Camera trapped pictures of nine different snow leopard individuals. Ty and two other volunteers were responsible for noting the different spot patterns among individuals. © WWF-WCNP, Bhutan

Camera trapped pictures of nine different snow leopard individuals. Ty and two other volunteers were responsible for noting the different spot patterns among individuals. © WWF-WCNP, Bhutan

It took some time and practice, but eventually it became obvious that I was looking at distinct individuals with contrasting appearances and personalities. Some would peer cautiously at a safe distance, while others approached curiously. Each image revealed a smoky grey coat with their own unique arrangement of dark open rosettes. I was amazed. These masters of the mountains were truly the coolest cats I had ever seen!

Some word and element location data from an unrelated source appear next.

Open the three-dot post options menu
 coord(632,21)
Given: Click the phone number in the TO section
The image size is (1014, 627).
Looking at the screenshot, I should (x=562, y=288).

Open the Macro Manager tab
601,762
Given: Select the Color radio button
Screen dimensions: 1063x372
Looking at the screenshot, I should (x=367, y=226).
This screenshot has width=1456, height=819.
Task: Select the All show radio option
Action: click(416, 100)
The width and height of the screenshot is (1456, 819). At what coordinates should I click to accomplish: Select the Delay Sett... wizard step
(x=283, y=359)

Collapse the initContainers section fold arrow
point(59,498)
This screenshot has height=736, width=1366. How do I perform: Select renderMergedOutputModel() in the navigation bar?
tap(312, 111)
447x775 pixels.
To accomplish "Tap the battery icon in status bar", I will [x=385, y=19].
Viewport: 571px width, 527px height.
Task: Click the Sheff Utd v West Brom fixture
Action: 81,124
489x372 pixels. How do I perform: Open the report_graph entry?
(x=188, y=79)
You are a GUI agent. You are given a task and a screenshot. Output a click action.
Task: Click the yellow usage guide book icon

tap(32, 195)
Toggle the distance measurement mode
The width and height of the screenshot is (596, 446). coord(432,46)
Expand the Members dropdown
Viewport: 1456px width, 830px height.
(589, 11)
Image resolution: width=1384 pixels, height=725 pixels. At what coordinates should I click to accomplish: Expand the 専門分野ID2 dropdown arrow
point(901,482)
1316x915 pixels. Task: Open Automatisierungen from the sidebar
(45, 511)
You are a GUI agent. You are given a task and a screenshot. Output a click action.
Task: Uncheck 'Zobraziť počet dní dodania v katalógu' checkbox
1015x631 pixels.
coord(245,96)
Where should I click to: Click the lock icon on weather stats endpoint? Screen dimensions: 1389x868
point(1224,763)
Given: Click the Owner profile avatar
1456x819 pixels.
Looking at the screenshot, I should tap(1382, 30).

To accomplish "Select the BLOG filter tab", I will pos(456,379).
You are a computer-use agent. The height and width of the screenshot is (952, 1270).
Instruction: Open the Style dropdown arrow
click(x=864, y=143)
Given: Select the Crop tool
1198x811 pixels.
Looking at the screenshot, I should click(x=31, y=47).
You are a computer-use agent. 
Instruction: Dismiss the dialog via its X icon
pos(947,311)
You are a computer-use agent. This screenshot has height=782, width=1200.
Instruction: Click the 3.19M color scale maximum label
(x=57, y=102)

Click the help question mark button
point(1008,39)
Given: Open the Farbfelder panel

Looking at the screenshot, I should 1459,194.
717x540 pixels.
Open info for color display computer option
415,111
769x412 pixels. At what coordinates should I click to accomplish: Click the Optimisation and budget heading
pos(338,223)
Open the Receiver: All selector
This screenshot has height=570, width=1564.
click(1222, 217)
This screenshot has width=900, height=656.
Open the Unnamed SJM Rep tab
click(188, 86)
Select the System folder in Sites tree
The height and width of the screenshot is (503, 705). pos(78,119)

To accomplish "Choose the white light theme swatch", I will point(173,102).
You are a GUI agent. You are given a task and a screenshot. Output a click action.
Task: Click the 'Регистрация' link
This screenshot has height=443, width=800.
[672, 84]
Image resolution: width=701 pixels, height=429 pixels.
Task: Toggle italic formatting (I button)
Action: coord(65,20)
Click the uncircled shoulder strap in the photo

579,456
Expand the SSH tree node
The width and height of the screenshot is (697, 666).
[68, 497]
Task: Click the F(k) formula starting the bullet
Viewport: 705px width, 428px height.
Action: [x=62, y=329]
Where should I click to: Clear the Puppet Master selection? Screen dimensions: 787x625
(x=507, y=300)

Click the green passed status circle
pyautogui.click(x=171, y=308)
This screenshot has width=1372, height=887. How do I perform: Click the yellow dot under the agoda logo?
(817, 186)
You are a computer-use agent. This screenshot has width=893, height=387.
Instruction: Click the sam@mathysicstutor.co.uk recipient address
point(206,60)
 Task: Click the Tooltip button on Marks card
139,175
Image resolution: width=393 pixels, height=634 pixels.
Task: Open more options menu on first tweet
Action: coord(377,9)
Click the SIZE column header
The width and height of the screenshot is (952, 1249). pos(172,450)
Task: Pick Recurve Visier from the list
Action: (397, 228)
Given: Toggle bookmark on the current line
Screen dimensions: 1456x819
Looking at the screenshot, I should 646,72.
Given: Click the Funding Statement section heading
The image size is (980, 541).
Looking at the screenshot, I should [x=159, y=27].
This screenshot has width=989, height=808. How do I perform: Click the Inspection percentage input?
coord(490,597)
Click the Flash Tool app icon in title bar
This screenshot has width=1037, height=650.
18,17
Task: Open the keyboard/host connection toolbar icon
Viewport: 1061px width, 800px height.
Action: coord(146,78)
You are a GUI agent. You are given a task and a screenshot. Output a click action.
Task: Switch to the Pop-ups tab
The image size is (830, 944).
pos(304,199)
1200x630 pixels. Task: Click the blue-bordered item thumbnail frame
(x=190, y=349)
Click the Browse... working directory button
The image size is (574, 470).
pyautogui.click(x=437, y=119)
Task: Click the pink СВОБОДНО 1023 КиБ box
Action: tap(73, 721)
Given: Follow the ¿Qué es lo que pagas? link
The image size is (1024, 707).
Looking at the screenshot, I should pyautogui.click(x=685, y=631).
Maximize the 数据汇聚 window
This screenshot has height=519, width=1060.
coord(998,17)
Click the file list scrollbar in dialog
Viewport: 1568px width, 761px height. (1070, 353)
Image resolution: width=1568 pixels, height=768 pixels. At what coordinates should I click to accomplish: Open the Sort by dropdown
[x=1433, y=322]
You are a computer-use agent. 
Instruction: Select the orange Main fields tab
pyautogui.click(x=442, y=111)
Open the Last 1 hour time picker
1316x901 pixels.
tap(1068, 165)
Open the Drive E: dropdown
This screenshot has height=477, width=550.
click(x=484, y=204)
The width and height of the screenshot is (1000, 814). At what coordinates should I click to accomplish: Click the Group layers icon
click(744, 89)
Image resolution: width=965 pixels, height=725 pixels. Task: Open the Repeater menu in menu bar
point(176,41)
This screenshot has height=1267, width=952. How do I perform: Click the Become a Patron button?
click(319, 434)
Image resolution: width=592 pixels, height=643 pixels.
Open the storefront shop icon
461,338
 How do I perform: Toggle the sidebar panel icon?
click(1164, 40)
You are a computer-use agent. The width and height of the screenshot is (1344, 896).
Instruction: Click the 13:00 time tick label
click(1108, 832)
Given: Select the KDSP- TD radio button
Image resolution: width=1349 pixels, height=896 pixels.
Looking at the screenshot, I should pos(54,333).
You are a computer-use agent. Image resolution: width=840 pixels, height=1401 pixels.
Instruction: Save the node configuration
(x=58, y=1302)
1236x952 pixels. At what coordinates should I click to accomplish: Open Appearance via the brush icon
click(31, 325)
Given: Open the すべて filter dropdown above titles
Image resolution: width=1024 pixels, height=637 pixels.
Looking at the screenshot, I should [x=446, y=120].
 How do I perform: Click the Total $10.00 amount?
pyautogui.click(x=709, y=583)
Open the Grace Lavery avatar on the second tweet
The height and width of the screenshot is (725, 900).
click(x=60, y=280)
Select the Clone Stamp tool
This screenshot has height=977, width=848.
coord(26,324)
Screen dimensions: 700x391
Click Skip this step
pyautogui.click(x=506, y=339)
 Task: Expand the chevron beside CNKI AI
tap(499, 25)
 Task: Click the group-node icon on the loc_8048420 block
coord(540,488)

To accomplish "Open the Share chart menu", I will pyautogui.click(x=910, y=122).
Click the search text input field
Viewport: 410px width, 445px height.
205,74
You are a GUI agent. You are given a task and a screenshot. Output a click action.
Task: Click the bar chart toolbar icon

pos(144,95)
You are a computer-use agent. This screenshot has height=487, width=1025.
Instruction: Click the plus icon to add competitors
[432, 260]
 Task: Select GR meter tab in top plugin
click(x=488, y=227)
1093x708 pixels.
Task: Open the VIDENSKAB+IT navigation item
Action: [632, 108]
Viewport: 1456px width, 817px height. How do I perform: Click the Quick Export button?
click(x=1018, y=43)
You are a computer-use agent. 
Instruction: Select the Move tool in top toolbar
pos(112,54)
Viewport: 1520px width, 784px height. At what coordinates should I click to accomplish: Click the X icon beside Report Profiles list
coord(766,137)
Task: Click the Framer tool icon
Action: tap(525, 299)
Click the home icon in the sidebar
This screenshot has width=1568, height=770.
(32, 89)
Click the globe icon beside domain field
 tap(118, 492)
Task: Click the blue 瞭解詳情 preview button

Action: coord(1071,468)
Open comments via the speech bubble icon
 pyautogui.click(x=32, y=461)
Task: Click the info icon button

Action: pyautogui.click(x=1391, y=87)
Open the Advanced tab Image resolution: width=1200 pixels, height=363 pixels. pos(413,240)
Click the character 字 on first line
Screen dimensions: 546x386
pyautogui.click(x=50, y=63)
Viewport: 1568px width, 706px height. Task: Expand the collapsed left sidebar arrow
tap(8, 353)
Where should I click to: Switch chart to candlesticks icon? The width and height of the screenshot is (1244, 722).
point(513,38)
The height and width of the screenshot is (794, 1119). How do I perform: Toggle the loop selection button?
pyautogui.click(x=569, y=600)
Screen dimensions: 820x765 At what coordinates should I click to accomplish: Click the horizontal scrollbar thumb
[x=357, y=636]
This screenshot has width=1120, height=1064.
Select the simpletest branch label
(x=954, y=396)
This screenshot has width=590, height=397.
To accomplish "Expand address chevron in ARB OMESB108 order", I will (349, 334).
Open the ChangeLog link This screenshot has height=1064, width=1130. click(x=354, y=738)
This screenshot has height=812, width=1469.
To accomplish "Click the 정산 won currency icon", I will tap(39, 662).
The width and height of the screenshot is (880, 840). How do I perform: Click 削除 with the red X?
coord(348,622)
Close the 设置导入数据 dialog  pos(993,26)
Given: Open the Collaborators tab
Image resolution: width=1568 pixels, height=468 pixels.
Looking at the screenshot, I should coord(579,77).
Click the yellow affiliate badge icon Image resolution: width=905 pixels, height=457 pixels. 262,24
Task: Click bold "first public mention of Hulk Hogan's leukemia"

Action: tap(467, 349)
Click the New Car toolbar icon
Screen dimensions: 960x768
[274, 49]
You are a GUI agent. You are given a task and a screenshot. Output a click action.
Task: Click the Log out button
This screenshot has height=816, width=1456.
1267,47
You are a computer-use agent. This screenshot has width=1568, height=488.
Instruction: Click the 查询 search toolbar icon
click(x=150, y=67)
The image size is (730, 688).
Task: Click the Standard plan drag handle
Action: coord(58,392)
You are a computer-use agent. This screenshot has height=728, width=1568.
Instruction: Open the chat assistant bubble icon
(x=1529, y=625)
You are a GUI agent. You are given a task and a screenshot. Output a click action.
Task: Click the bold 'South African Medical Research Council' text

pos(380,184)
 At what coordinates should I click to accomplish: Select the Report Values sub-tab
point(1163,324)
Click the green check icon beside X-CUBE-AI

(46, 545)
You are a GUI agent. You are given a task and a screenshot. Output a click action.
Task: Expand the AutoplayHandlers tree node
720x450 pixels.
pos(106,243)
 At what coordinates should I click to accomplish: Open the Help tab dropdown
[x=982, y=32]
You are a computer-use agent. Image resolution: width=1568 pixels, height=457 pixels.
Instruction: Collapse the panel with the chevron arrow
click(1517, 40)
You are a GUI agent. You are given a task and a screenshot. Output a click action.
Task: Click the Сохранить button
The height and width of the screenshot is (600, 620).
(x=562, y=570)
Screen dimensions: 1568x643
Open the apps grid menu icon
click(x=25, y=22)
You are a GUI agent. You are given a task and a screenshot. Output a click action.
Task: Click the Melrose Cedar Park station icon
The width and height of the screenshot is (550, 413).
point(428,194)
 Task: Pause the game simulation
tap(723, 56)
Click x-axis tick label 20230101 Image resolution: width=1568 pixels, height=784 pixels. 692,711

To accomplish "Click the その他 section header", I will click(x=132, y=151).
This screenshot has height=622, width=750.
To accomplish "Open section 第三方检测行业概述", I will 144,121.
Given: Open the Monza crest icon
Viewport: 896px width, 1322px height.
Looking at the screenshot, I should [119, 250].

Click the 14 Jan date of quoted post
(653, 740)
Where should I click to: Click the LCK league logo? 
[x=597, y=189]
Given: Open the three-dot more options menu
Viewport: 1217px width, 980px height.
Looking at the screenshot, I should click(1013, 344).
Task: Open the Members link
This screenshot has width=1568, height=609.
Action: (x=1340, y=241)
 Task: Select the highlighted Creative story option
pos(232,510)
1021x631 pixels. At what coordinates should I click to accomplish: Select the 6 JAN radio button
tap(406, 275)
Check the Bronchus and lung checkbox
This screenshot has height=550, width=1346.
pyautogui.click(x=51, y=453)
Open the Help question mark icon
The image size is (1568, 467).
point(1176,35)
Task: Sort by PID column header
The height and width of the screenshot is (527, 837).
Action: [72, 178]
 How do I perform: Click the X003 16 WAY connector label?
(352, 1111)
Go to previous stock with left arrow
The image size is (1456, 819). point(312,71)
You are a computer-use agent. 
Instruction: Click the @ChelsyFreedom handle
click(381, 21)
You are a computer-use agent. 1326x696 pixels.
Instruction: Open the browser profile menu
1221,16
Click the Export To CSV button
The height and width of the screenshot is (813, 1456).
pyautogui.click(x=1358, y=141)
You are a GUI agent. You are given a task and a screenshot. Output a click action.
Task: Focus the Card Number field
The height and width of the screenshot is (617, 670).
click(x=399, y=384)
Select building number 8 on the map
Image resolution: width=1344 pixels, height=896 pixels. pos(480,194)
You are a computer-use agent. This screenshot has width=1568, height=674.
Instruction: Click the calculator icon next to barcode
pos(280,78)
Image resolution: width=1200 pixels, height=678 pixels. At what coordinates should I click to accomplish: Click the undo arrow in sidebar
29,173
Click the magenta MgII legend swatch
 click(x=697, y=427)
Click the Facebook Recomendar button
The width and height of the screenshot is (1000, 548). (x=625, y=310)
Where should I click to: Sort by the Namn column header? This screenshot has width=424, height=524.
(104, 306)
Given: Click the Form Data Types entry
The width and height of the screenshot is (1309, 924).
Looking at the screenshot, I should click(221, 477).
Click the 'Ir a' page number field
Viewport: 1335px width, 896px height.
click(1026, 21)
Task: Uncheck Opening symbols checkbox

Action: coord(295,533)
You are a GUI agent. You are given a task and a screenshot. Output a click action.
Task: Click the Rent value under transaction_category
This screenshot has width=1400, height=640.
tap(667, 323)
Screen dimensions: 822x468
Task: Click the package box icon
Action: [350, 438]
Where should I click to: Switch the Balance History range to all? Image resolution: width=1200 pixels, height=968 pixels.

The mechanics of large projects like this one aren’t always apparent. And as a volunteer, it isn’t always easy to see just how or where your contributions fit in the big picture. However, working with Rinjan gave me a lucid new perspective. I was lucky enough to obtain first-hand insight on the practical solutions used to address real conservation challenges. It gave me an appreciation for the amount of work that goes into the protection of these animals.

Ty

WWF-Canada volunteer Ty Nanayakkara © WWF-Canada

Conducting research, raising awareness and generating community support; all these efforts collectively are what drive initiatives like Rinjan’s snow leopard conservation project. Each step is necessary to prompt the next one, leading to a result that is much greater than the sum of its parts. Every living species alive today is its own incredible evolutionary success story.  And I was incredibly privileged to play a role in the story of the ghost of the mountains.